Mayfield faced a gauntlet of dynamic pass rushers in his fifteen games as a starter and for the most part came out on top. He does need some technical work and to build up some strength, but he figures to be a quality right tackle who can kick inside as his body matures.

Pro Comp: Austin Jackson

40. Zaven Collins, LB Tulsa

It’s tough to determine just where to slot Collins because he lacks a true position. He’s a little too big to play middle linebacker, but also doesn’t have a ton of experience rushing from the outside. Despite that, he’s an immensely talented player.

Pro Comp: Kyle Van Noy

41. Christian Barmore, IDL Alabama

For a guy that is still so raw, Barmore played incredibly well down the stretch for the Crimson Tide. He fits best as a 3-tech and his best skill is his explosiveness off the ball. He does a good job of engaging blockers and freeing up lanes for his linebackers to make the play.

Pro Comp: Sheldon Richardson

42. Javonte Williams, RB North Carolina

This guy is a VIOLENT runner. 2020 showed that he can also be a good receiving option out of the backfield. He’s done well in a backfield by committee approach and can be a guy who can play on all three downs. Don’t be surprised if this guy becomes a breakout star.

Pro Comp: Chris Carson

43. Amon-Ra St. Brown, WR USC

Of all the receivers in this class, St.
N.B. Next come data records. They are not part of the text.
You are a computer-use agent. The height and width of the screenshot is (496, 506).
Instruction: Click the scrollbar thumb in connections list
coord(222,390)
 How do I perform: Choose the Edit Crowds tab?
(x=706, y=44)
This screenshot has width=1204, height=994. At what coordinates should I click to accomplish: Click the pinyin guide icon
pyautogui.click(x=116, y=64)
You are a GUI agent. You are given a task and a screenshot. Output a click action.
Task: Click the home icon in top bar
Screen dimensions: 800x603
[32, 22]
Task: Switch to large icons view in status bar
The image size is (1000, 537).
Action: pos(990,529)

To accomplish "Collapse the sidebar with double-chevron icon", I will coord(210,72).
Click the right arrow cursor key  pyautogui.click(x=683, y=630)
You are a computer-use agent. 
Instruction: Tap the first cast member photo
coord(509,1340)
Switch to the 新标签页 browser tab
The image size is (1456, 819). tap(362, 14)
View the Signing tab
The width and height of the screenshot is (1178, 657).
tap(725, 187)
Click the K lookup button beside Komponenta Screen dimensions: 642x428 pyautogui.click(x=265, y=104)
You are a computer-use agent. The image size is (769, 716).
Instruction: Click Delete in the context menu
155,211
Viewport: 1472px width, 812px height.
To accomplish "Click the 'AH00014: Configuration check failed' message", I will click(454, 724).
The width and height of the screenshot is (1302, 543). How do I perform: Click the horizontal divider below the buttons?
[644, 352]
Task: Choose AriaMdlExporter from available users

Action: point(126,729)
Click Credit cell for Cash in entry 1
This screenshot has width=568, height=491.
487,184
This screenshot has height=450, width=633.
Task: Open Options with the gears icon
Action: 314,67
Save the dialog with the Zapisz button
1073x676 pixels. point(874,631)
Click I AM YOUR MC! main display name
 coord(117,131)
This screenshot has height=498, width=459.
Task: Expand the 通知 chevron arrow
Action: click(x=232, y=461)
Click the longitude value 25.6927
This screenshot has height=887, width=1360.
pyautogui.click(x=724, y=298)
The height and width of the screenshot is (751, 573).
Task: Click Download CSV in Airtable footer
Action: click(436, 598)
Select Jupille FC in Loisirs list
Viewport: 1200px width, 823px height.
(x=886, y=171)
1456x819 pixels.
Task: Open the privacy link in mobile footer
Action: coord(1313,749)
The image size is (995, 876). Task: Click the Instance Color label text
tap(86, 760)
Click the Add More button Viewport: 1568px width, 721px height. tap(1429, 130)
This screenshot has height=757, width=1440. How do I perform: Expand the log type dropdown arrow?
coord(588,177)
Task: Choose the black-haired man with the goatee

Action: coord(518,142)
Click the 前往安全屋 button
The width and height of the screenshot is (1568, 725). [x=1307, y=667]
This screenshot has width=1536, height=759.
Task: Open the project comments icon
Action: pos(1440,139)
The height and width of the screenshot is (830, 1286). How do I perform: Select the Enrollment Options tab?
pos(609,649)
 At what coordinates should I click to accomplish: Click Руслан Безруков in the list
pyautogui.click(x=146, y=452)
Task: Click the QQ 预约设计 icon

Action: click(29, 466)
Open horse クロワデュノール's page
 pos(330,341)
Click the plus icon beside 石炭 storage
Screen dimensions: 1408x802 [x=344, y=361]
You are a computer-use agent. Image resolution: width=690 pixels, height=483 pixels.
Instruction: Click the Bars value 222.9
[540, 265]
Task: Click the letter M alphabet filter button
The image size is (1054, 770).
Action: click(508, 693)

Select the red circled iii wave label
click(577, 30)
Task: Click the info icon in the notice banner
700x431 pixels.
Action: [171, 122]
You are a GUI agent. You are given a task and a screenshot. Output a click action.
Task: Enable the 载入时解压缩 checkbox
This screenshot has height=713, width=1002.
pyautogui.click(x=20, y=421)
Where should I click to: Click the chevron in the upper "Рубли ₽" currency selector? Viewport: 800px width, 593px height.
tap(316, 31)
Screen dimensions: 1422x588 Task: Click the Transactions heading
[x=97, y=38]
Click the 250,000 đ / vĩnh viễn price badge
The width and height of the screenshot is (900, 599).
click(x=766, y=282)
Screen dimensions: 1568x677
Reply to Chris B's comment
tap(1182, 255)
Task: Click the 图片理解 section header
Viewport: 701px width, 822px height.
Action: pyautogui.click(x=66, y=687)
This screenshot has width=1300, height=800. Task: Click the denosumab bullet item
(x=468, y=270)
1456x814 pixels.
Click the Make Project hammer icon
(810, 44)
Brown had the most hype coming out of high school. He’s done a good job the past two years being a featured receiver in the new and improved USC offense. It seems unlikely that he’ll ever blossom to a WR1 but should be a solid WR2.

Pro Comp: Jarvis Landry

2021 NFL Draft Big Board 26-50: St. Brown offers some exciting physical tools
44. Mac Jones, QB Alabama

If you want a steady, game manager at quarterback then you’ll feel good with Jones as your starting quarterback. He will get over-drafted due to the demand for quarterbacks, but it’s unlikely that he lives up to his draft position. He is an accurate thrower with good touch on deep throws, but lacks some of the arm strength and physical tools desired.

Pro Comp: Kirk Cousins

45. Trevon Moehrig, S TCU

In a weak safety group, Moehrig stands out as the best pure safety. You can line him up in Cover 1 or 3 as a single high safety and have confidence in him playing center field. He gets a little flat-footed in coverage and tries to jump routes which can lead to him get beat deep.

Pro Comp: Justin Simmons

46. Landon Dickerson, IOL Alabama

Dickerson is a nasty, old-school, gritty center who seems to genuinely enjoy hitting other people. If you run a power system, then Dickerson is tailor-made for that style. I do worry about his athleticism and durability, but assuming he passes his medicals, he could become a starter as a rookie.

Pro Comp: Erik McCoy

47. Liam Eichenberg, OT Notre Dame

Left tackles are one of the few premium positions in the NFL. Players who can work there will always have a job. Eichenberg is pretty average across the board, but does all the little things well and is a solid prospect. He’ll never be amongst the league’s best, but should be a solid starter and is good value in the second round.

Pro Comp: Mike McGlinchey

48. Jabril Cox, LB LSU

With the NFL using their nickel (5 DB’s on the field) more than 50% of the time now, you need linebackers who can cover ground and defend tight ends. Cox did a good job going from FCS North Dakota State to FBS LSU in 2020 and proved that he can play in the best conference. His ceiling isn’t as high as others, but his floor makes him an early-round pick.

Pro Comp: Jordan Hicks

49. Alex Leatherwood, OL Alabama

Leatherwood doesn’t excel in any one area. That being said, he does a solid job across the board and could play four of the five offensive line positions. That type of versatility is valuable and could help him sneak into the first round.

Pro Comp: Connor Williams

50. Kenneth Gainwell, RB Memphis

Make no mistake about it, Gainwell is as dynamic a player as you’ll see at any level of football. He is undersized, but is a lightning-quick running back who is comfortable splitting out wide and playing receiver. I’m not sure he’ll ever be a huge volume guy, but he’s someone you find ways to give touches to.